Wednesday, April 29, 2009

New York

My first thought: Somebody, please tell me why this graphic novel -- New York Four -- has not been made into a series?

This is pretty much the only complaint that I have about this work that features Riley Wilder, twenty-something rich kid let loose on the streets of Manhattan to attend NYU.

I read it quickly, enjoying the portrayal of a young woman's anxieties that author Brian Wood has created. Riley's first taste of freedom is tainted by conflicting family loyalties, awkwardness, but the excitement she feels is heightened by intrigue and the unknown.

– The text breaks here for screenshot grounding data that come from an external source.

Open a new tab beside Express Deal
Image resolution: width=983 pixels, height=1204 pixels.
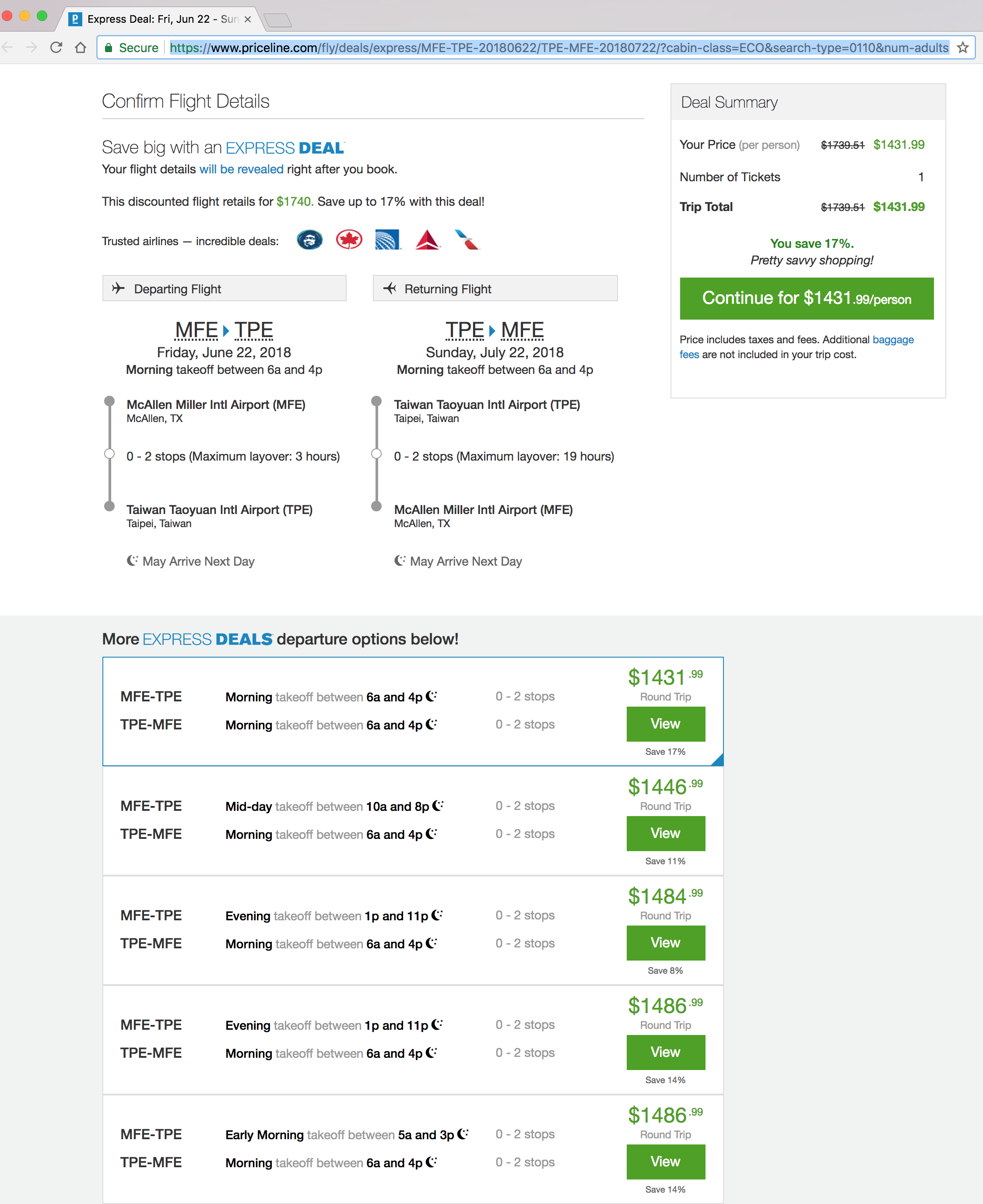tap(277, 21)
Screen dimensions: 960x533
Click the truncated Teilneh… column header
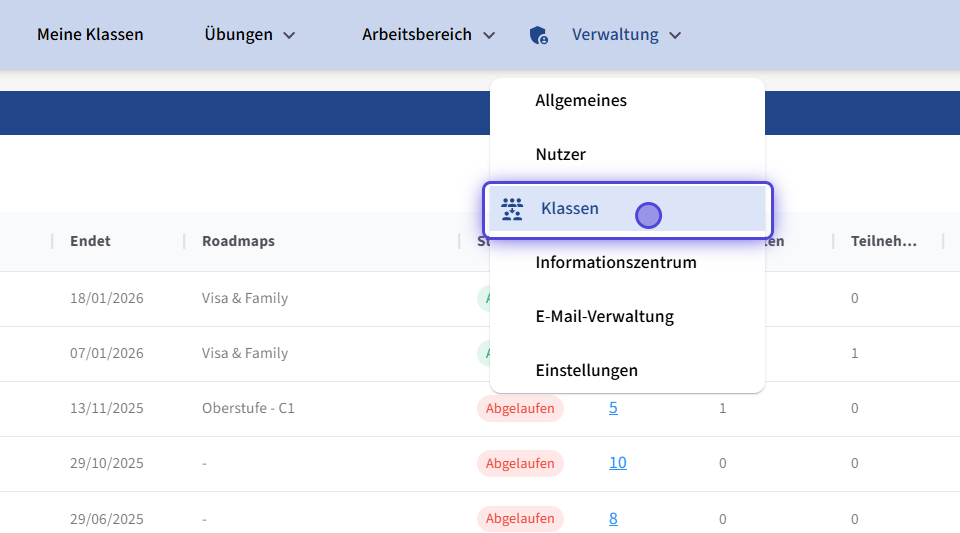pos(882,241)
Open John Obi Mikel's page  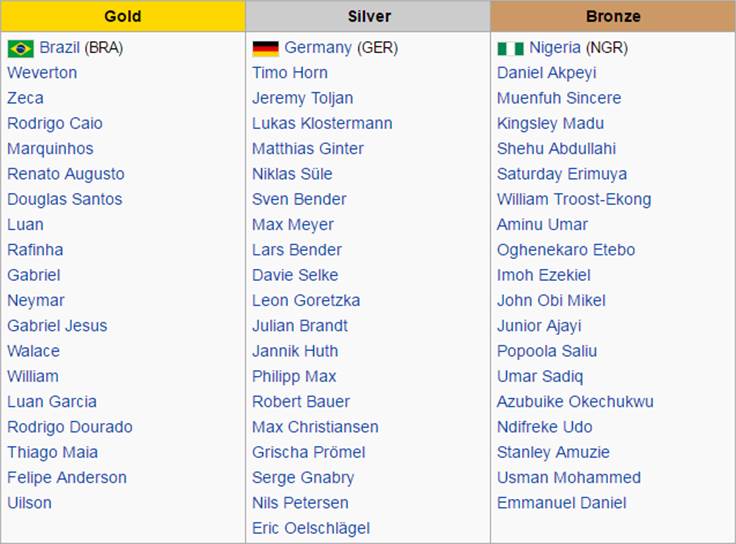tap(552, 300)
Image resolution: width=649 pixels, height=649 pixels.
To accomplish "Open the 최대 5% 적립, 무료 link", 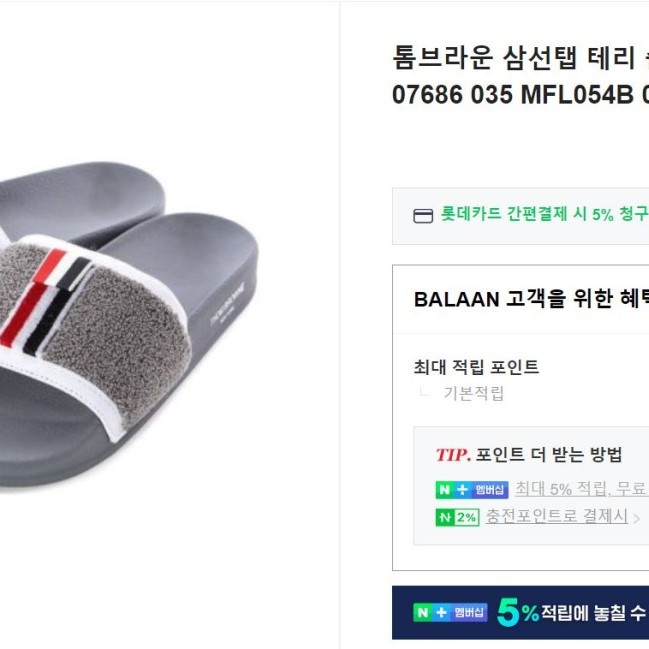I will pyautogui.click(x=581, y=489).
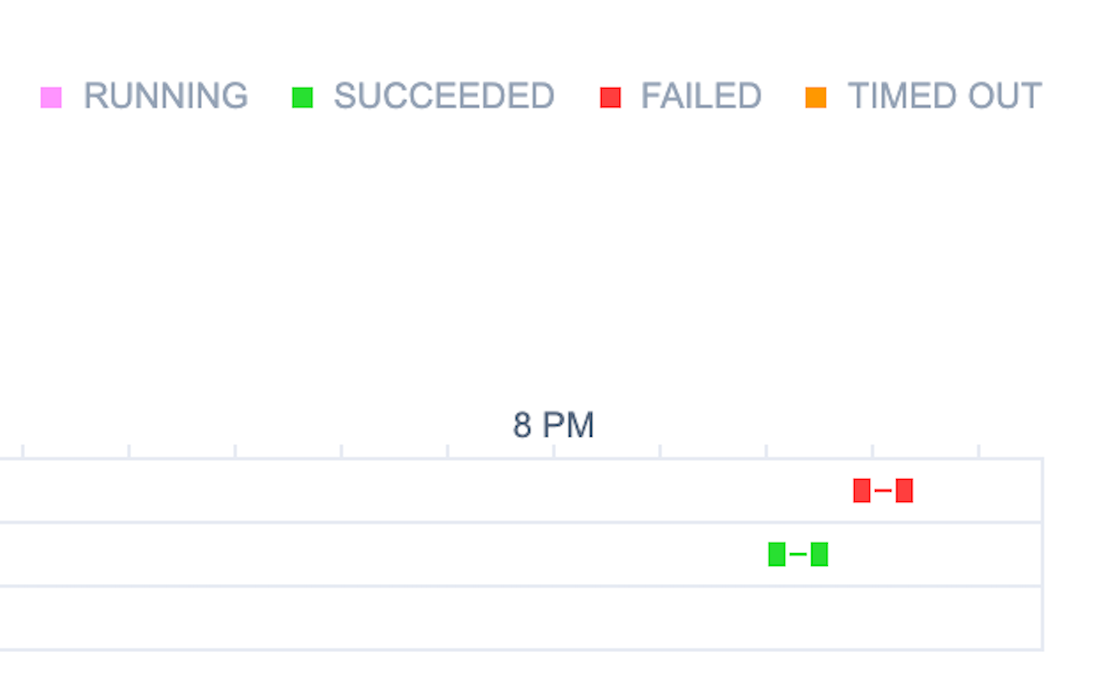Click the orange TIMED OUT legend swatch

(816, 97)
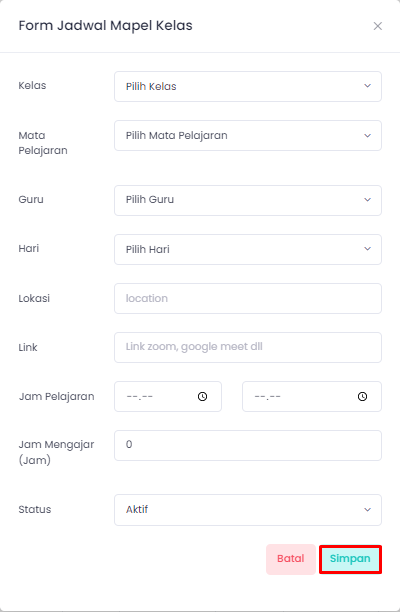
Task: Click the clock icon in the start time field
Action: click(202, 397)
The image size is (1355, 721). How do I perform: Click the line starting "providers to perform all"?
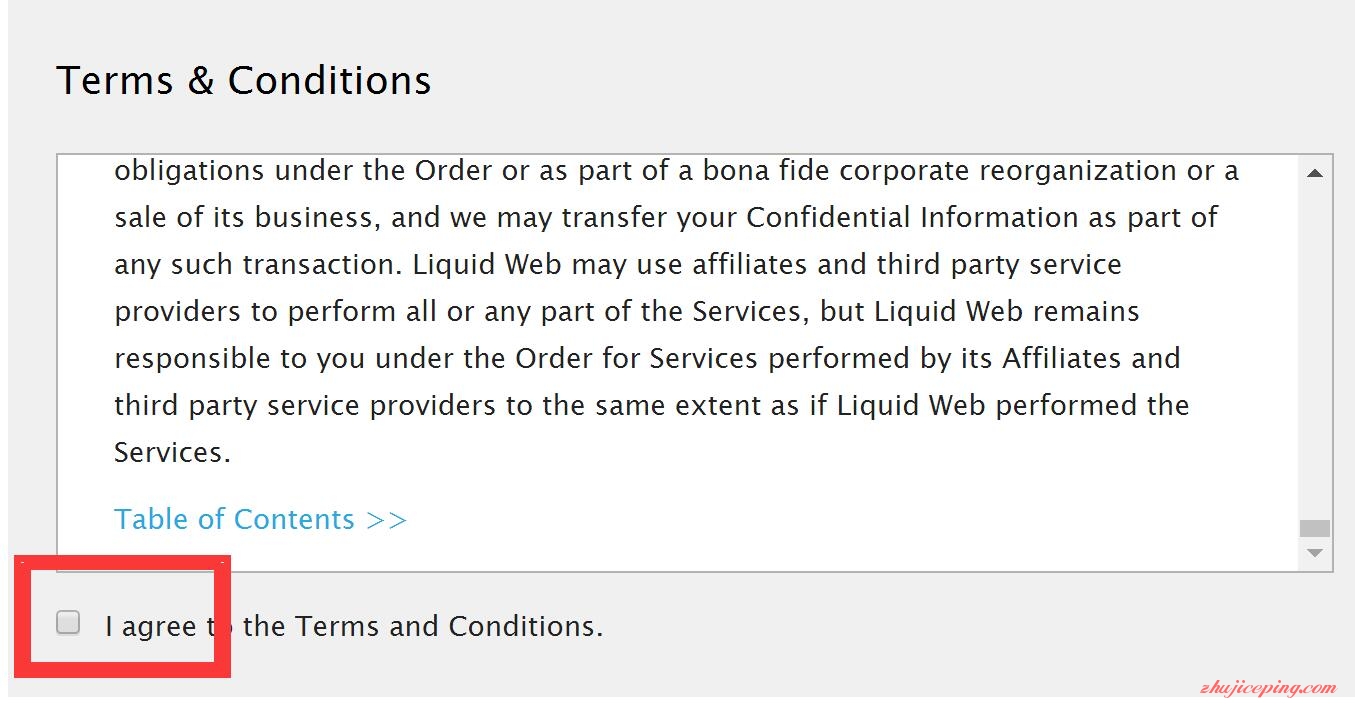coord(627,311)

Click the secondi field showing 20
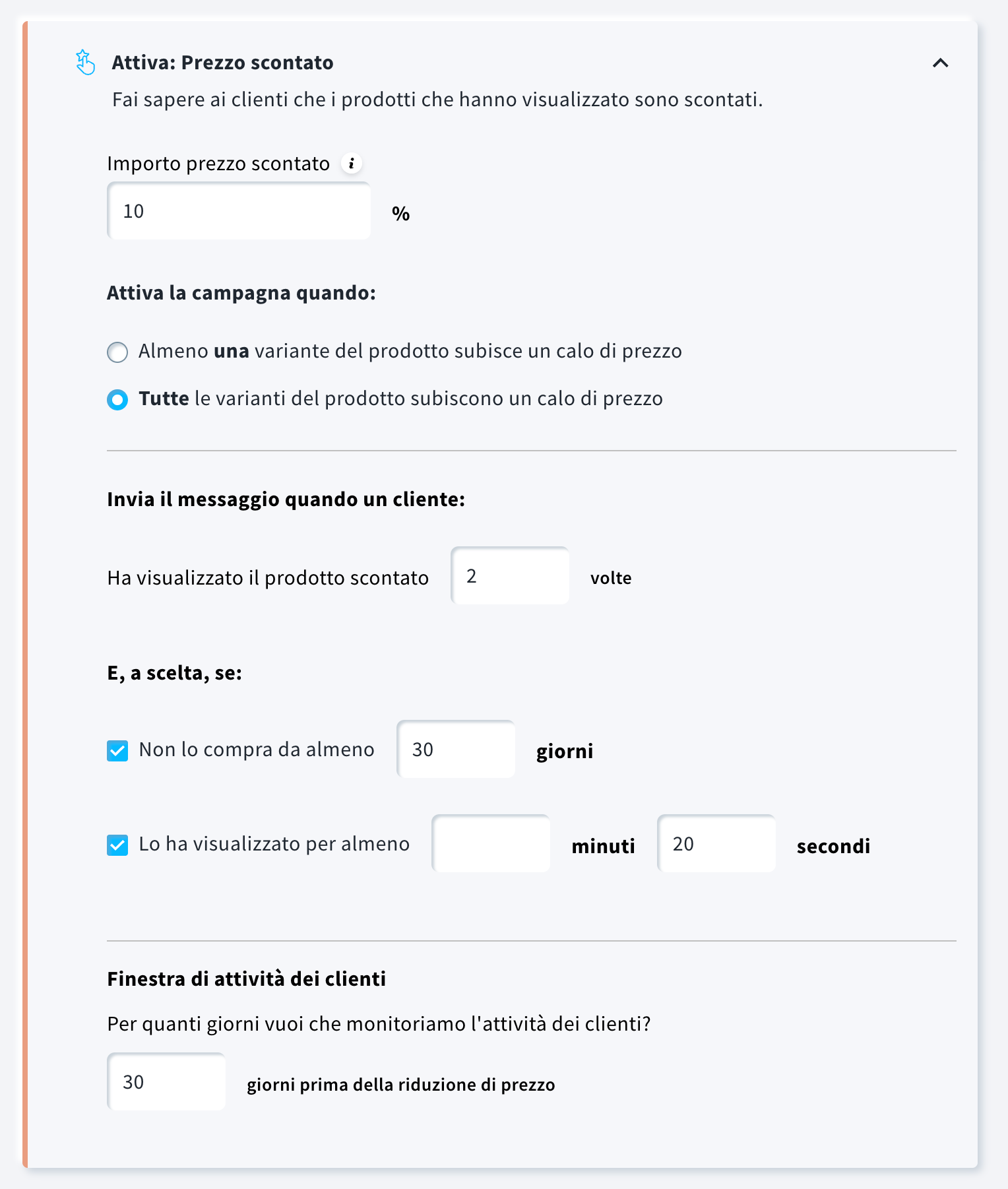(x=716, y=843)
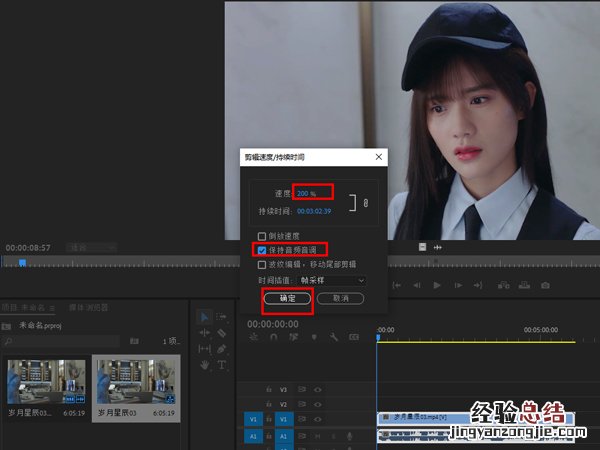Screen dimensions: 600x450
Task: Select the Ripple Edit tool
Action: point(205,332)
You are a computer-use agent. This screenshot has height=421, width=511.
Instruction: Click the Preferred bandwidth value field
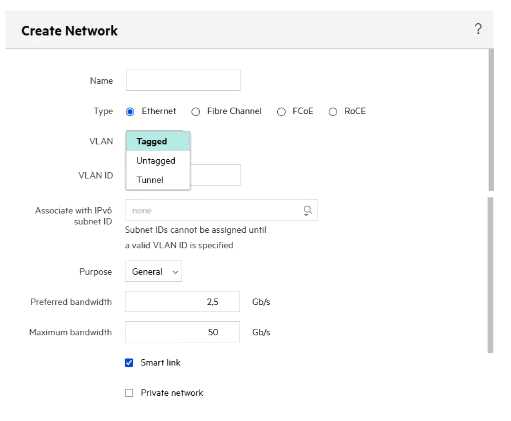pyautogui.click(x=182, y=302)
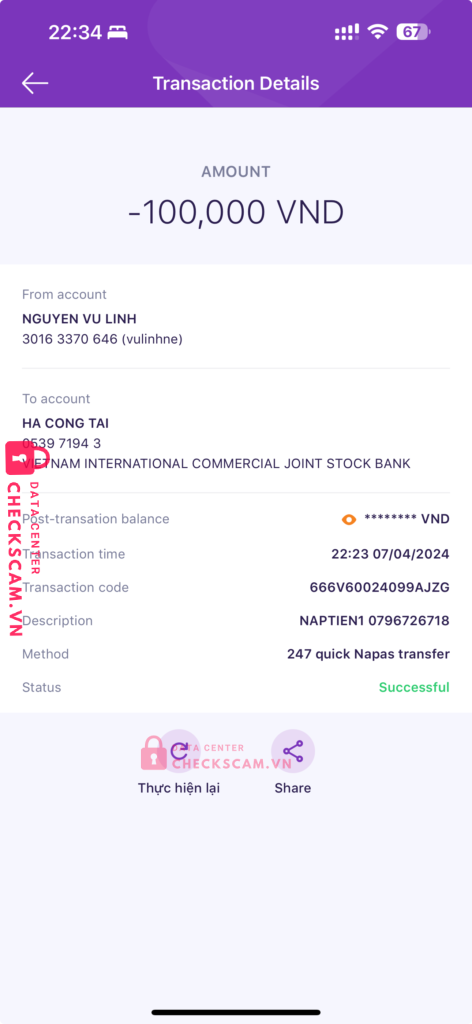Tap the cellular signal bars icon
472x1024 pixels.
coord(347,31)
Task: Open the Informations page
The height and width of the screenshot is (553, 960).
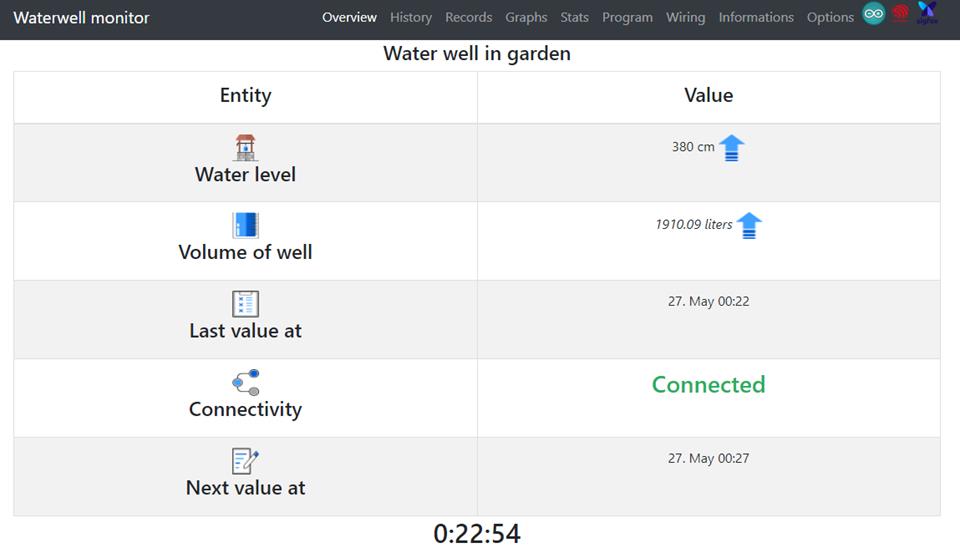Action: [x=756, y=17]
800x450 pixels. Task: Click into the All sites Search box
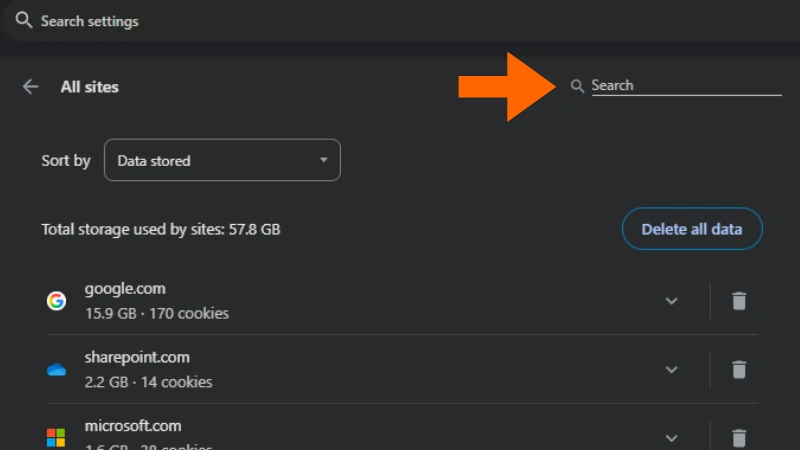685,86

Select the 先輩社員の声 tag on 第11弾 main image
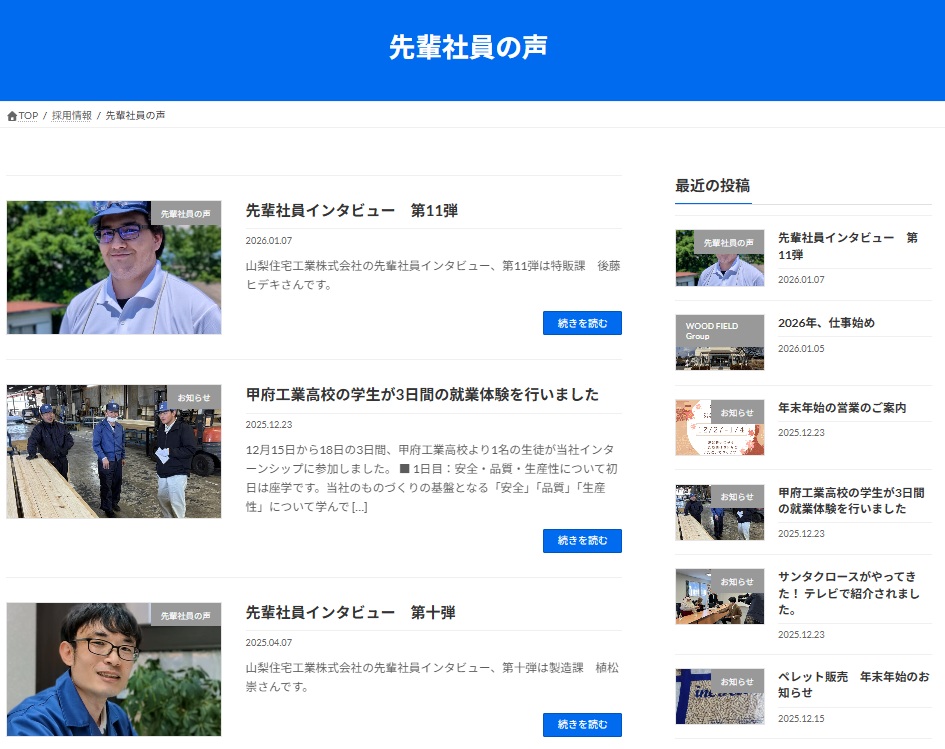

We visit Japanese restaurants, comfortable apartments, and dance clubs.

Manhattan is gritty but there's not even a glimpse of the more traditional depiction of New York City streets: crime, homelessness, etc. New York is not as bad as the media would have us believe.

The setting stands in stark contrast to the book I read before this: Overheard in New York (Updated), by Morgan S. Friedman and Michael Malice, founders of the well-known blog of the same name.

Racism, toilet humour, sexual positions and preferences. Nothing is off limits. Cruelty, indifference, ignorance and thoughtlessness. Nothing is unthinkable.

Though the latter is handpicked from reality, it actually seems less believable than the fictitious angst and naivete of a young woman on her own in the big city. Hang on. Here comes the cringe-worthy cliche: Truth is stranger than fiction.

Or is it that I'm in denial, that I don't want to believe the worst of people is possible? I doubt it. Or do I want to hang on to the image that I have cultivated of a city in my dreams? More likely.

But, it's all possible. Maybe that's partly the message -- good or ill -- of both books: Anything is possible.

But the books exist in a state of tension. To believe the worst of New York in reality in Overheard, I have to believe the best of New York in fiction in New York Four.